[Dokumen Sumber]
In Memoriam dr. Hj. Herlina Latifah Rahma : Dengan Ridhomu Aku Melangkah

0
1467

Ditulis oleh : Ustadzah Herlina Latifah Rahma (Ummu Naqiyah)

“Bapak kritis. Nafasnya tersengal-sengal.” Sebuah pesan singkat masuk di chat WA ku tanggal 13 Oktober 2015 jam 08.44 WIB. Dari adik laki-lakiku di Surabaya. Deg! Hatiku tersentak. Kugenggam gawaiku dengan erat sambal menatapnya tak berkedip. Tak henti-hentinya kupanjatkan doa-doa dalam hati. Sepuluh menit kemudian adikku menelepon dan mengabarkan bahwa bapak kami sudah dipanggil menghadapNya.

“Inna lillahi wa inna ilaihi raji’un….” Kuucapkan kalimat tersebut berkali-kali untuk menenangkan gemuruh yang melanda dadaku. Aku berhasil menahan air mataku agar tak tumpah. Segera kuteruskan kabar itu pada suamiku dan dia pun bergegas pulang dari tempat kerjanya. Aku segera menghubungi seorang teman untuk memesan tiket pesawat saat itu juga. Aku berharap bisa melihat wajah bapak untuk terakhir kalinya sebelum beliau dimakamkan. Pekanbaru – Surabaya bukanlah jarak yang pendek, “Ah.. semoga Allah masih memberiku kesempatan,” ujarku dalam hati.

Tak perlu waktu lama untuk berkemas, kami pun melaju menuju bandara. Syukurlah aku masih bisa mendapatkan penerbangan langsung Pekanbaru – Surabaya tanpa transit. Aku pun mengirim kabar pada adikku agar menunggu kedatanganku dan menunda sejenak prosesi pemakaman bapak kami. Tak kusangka, kunjunganku ke Surabaya di bulan Juli 2015 adalah saat terakhir aku melihatnya. Masih tergambar jelas di ingatanku, bapak melepas kepulangan kami dengan iringan air mata, sesuatu hal yang tak pernah terjadi sebelumnya. Seolah menjadi isyarat perpisahan kami untuk selamanya. Mata beliau tak lepas memandang kami dengan linangan air mata, ketika kami melambaikan tangan dan mobil yang membawa kami pun berlalu.

Perjalanan kali ini kurasakan sangat berbeda. Satu-persatu peristiwa dan kenanganku bersama bapak bermunculan di memoriku. Ingatan masa kecilku hingga dewasa memang didominasi oleh sosoknya. Sejak kecil aku memang lebih dekat dengan bapak dibanding ibu. Banyak orang bilang bahwa anak perempuan sulung itu memiliki posisi istimewa di hati ayahnya, itulah yang kurasakan. Bapak adalah pahlawanku dan pelindungku, posisinya di hatiku tak akan tergantikan oleh siapapun, termasuk suamiku saat ini. Pikiranku melayang ke masa lalu, mengenang saat-saat istimewa dalam hidupku, dan bapak selalu hadir di setiap momen istimewa itu.

[Data Tercatat]
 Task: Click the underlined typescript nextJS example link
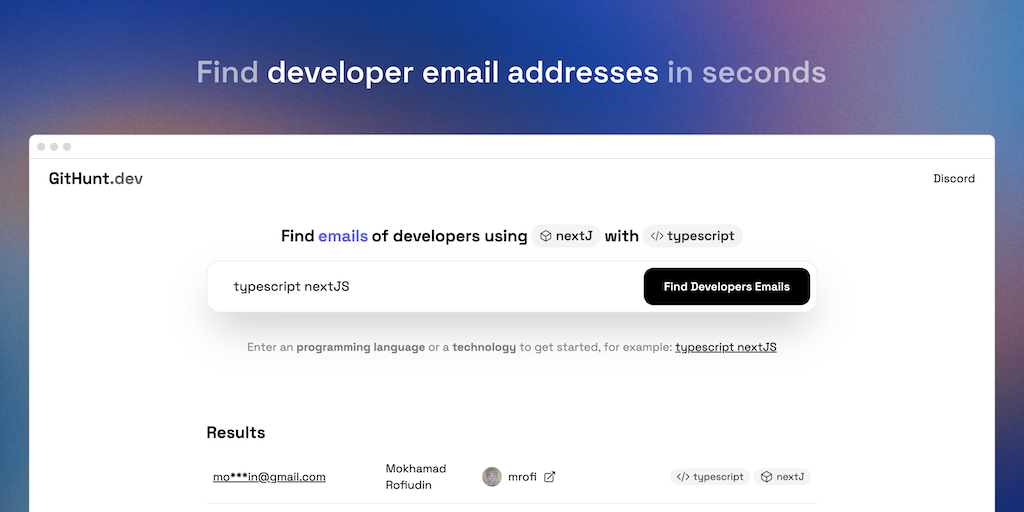(x=726, y=347)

[Petunjuk Latihan]
Menurut dokumen sumber, kapan penulis terakhir kali melihat bapaknya? Data di atas tidak diperlukan untuk latihan ini.

[Jawaban Benar]
Saat berkunjung ke Surabaya pada bulan Juli 2015.